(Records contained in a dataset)
- Opening Delimiter -

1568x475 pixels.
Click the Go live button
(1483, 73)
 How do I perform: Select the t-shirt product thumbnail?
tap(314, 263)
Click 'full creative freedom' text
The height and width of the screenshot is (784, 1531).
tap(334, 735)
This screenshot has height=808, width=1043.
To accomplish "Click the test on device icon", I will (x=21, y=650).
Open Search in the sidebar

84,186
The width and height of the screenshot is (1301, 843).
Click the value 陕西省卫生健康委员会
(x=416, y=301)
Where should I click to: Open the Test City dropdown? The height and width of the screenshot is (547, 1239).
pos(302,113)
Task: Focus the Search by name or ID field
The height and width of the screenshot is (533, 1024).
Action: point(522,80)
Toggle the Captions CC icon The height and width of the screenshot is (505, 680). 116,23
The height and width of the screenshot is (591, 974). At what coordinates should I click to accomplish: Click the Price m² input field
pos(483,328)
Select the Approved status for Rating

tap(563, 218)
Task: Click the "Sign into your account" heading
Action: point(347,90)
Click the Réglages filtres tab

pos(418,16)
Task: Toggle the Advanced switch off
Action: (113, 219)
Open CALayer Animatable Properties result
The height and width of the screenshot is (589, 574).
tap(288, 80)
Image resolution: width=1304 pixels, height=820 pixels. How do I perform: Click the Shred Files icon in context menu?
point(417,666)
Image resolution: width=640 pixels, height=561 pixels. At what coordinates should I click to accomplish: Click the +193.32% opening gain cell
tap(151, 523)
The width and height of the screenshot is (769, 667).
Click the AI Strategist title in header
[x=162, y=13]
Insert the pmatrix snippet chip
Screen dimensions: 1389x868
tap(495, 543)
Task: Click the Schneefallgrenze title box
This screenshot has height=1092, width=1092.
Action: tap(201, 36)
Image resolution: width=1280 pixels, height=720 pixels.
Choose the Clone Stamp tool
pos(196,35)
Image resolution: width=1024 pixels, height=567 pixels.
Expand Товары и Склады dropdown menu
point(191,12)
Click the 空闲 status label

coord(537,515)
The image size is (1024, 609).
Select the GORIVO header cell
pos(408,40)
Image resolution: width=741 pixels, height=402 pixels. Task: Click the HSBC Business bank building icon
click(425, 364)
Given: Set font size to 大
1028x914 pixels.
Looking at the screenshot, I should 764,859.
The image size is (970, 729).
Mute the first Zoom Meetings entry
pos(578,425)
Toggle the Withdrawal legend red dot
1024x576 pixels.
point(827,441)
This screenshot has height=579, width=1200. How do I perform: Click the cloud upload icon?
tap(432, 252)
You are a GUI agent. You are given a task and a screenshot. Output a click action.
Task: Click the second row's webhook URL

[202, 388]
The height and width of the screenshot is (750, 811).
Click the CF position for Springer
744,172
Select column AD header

- Closing Delimiter -

— PROBLEM TO WORK ON —
Take the entries above and write them out again unchanged.

— RESULT BELOW —
1568x475 pixels.
Click the Go live button
(1483, 73)
 How do I perform: Select the t-shirt product thumbnail?
tap(314, 263)
Click 'full creative freedom' text
The height and width of the screenshot is (784, 1531).
tap(334, 735)
This screenshot has height=808, width=1043.
To accomplish "Click the test on device icon", I will (x=21, y=650).
Open Search in the sidebar

84,186
The width and height of the screenshot is (1301, 843).
Click the value 陕西省卫生健康委员会
(x=416, y=301)
Where should I click to: Open the Test City dropdown? The height and width of the screenshot is (547, 1239).
pos(302,113)
Task: Focus the Search by name or ID field
The height and width of the screenshot is (533, 1024).
Action: point(522,80)
Toggle the Captions CC icon The height and width of the screenshot is (505, 680). 116,23
The height and width of the screenshot is (591, 974). At what coordinates should I click to accomplish: Click the Price m² input field
pos(483,328)
Select the Approved status for Rating

tap(563, 218)
Task: Click the "Sign into your account" heading
Action: point(347,90)
Click the Réglages filtres tab

pos(418,16)
Task: Toggle the Advanced switch off
Action: (113, 219)
Open CALayer Animatable Properties result
The height and width of the screenshot is (589, 574).
tap(288, 80)
Image resolution: width=1304 pixels, height=820 pixels. How do I perform: Click the Shred Files icon in context menu?
point(417,666)
Image resolution: width=640 pixels, height=561 pixels. At what coordinates should I click to accomplish: Click the +193.32% opening gain cell
tap(151, 523)
The width and height of the screenshot is (769, 667).
Click the AI Strategist title in header
[x=162, y=13]
Insert the pmatrix snippet chip
Screen dimensions: 1389x868
tap(495, 543)
Task: Click the Schneefallgrenze title box
This screenshot has height=1092, width=1092.
Action: tap(201, 36)
Image resolution: width=1280 pixels, height=720 pixels.
Choose the Clone Stamp tool
pos(196,35)
Image resolution: width=1024 pixels, height=567 pixels.
Expand Товары и Склады dropdown menu
point(191,12)
Click the 空闲 status label

coord(537,515)
The image size is (1024, 609).
Select the GORIVO header cell
pos(408,40)
Image resolution: width=741 pixels, height=402 pixels. Task: Click the HSBC Business bank building icon
click(425, 364)
Given: Set font size to 大
1028x914 pixels.
Looking at the screenshot, I should 764,859.
The image size is (970, 729).
Mute the first Zoom Meetings entry
pos(578,425)
Toggle the Withdrawal legend red dot
1024x576 pixels.
point(827,441)
This screenshot has height=579, width=1200. How do I perform: Click the cloud upload icon?
tap(432, 252)
You are a GUI agent. You are given a task and a screenshot. Output a click action.
Task: Click the second row's webhook URL

[202, 388]
The height and width of the screenshot is (750, 811).
Click the CF position for Springer
744,172
Select column AD header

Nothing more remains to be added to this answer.